### Task statement
Copy out each line of the data below in which the string "filter" appears.

┄┄┄┄┄┄┄┄┄┄┄┄┄┄┄┄┄┄┄┄

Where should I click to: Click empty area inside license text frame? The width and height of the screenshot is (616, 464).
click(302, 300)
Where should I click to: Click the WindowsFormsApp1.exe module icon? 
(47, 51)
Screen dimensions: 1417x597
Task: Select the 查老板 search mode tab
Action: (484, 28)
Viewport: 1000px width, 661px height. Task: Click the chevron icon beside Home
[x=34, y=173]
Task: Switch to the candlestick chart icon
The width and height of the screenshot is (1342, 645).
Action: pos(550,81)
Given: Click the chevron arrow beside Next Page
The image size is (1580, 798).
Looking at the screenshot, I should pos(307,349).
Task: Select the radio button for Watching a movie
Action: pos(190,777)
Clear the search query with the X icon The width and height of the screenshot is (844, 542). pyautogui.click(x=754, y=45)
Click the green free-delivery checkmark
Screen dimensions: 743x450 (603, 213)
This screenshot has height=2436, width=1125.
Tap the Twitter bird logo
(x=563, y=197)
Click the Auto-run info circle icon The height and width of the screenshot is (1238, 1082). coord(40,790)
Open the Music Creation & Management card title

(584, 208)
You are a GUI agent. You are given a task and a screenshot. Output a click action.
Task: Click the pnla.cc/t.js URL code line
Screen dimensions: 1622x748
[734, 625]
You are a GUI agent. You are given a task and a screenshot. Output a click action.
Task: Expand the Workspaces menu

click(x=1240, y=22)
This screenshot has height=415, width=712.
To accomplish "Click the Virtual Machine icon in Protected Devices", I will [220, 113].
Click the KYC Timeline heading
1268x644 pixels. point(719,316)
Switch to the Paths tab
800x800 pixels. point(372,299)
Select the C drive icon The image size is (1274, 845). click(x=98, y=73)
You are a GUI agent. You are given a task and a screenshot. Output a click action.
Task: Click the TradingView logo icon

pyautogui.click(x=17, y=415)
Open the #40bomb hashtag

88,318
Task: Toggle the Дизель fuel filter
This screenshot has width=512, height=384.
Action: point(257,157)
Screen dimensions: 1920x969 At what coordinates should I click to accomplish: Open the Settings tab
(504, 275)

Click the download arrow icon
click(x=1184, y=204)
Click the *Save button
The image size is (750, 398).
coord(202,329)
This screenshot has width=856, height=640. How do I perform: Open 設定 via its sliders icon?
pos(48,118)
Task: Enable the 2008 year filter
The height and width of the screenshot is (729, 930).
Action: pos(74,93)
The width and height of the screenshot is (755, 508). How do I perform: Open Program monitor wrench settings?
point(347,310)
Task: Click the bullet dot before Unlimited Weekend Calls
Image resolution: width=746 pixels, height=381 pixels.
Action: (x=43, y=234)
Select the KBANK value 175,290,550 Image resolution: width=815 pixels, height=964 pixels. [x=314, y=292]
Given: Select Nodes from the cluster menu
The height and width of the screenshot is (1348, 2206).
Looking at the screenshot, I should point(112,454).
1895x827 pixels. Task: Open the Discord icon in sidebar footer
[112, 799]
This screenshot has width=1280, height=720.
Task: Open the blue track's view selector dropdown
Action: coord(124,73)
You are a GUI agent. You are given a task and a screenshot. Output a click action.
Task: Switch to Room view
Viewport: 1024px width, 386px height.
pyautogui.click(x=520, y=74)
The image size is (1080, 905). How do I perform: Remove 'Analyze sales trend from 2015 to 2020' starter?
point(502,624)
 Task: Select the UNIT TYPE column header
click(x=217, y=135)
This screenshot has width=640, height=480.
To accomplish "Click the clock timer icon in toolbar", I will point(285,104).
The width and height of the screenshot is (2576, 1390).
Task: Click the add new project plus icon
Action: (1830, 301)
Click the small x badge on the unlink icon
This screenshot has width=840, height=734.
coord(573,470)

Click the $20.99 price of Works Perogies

┄┄┄┄┄┄┄┄┄┄┄┄┄┄┄┄┄┄┄┄

### Task result
Task: Toggle the Дизель fuel filter
Task: Enable the 2008 year filter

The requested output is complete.